In den letzten Jahren hat die Problematik der Diskriminierung von Teilzeitbeschäftigten immer wieder für Aufsehen gesorgt. Gerade in Köln, wo viele Menschen Teilzeit arbeiten, ist es wichtig, über ihre Rechte und Ansprüche informiert zu sein. Die FAZ hebt hervor, dass eine ungerechte Behandlung im Job vor allem in Bereichen wie Überstundenzuschlägen oder der betrieblichen Altersvorsorge vorkommt. Gesetze erlauben eine ungleiche Behandlung nur dann, wenn sachliche Gründe vorliegen.

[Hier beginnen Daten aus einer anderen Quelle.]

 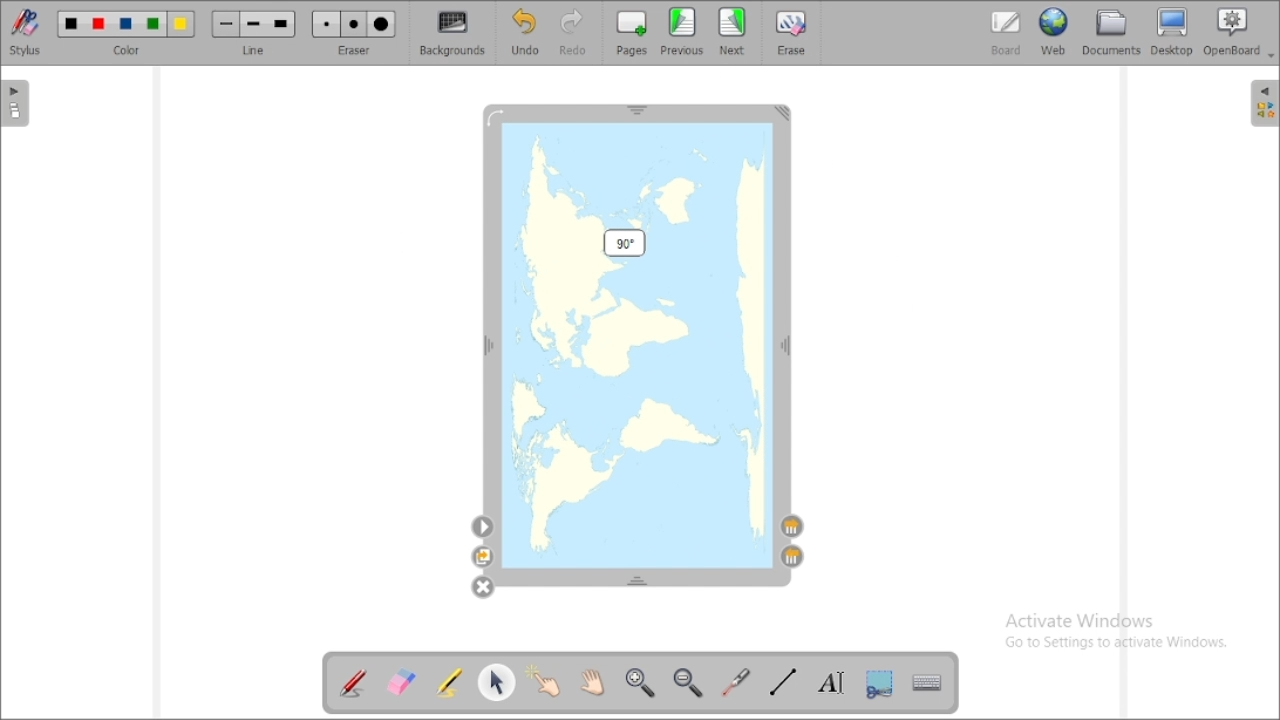 I want to click on write text, so click(x=832, y=683).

Teilzeitkräfte sind oftmals benachteiligt, beispielsweise wenn es um die Vergütung von Überstunden geht. Wenn Teilzeitbeschäftigte die vereinbarte Arbeitszeit überschreiten, hätten sie Anspruch auf Mehrarbeitszuschläge, was das Bundesarbeitsgericht in einem Urteil vom 5. Dezember 2024 klarstellte. Bisher musste eine Teilzeitkraft ihre Arbeitszeit fast verdoppeln, um gerecht entlohnt zu werden. In einem konkreten Fall erhielt eine Teilzeitpflegekraft, die 40% der Vollzeitstunden arbeitete, erst ab der 161. Stunde einen Zuschlag. Dieses Urteil stellt klar, dass die individuelle Mehrarbeitsgrenze entsprechend der Teilzeitquote angepasst werden muss, um Diskriminierung zu vermeiden.

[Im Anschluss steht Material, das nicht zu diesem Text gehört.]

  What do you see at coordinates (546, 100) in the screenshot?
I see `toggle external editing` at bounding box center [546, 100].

Rechtsschutz und Anlaufstellen
Wer als Teilzeitkraft das Gefühl hat, ungerecht behandelt zu werden, hat mehrere Möglichkeiten, aktiv zu werden. Laut den Informationen von FAZ können Betroffene beim Betriebsrat eine Beschwerde einreichen oder sich an ihre Gewerkschaft wenden. Für viele Gewerkschaftsmitglieder gibt es sogar kostenlosen Rechtsschutz, um ihre Ansprüche durchzusetzen.
Ein weiterer wichtiger Punkt: Arbeitgeber, die trotz wiederholter Anfragen keine faire Regelung anbieten, setzen sich möglichen Schadenersatz- und Entschädigungsforderungen aus. Nach dem Allgemeinen Gleichbehandlungsgesetz stehen Beschäftigten Ansprüche zu, die sie innerhalb festgelegter Fristen geltend machen können. Hierin steckt ein enormes Potenzial, das viele Teilzeitkräfte nutzen sollten.
Auswirkungen der Diskriminierung
Besonders auffällig ist, dass rund 90% der betroffenen Teilzeitkräfte Frauen sind, was von vielen als eine Form der mittelbaren Diskriminierung angesehen wird. Dies schlägt sich nicht nur in den Löhnen, sondern auch in den Karrierechancen nieder. Arbeitgeber sind gefordert, ihre Vergütungsstrukturen so zu gestalten, dass sie diskriminierungsfrei sind. Eine gerechte Entlohnung könnte dazu beitragen, dass Teilzeitkräfte in der Arbeitswelt mehr Wertschätzung erfahren und nicht mehr in die Schublade der benachteiligten Beschäftigten gesteckt werden.
Kurz gesagt: Die Herausforderungen für Teilzeitkräfte sind klar umrissen. Dennoch gibt es Unterstützung und rechtliche Mittel, die helfen können, für die eigenen Ansprüche einzustehen. In Köln ist es an der Zeit, diese Themen aktiv anzugehen und die Gleichbehandlung am Arbeitsplatz zu fördern.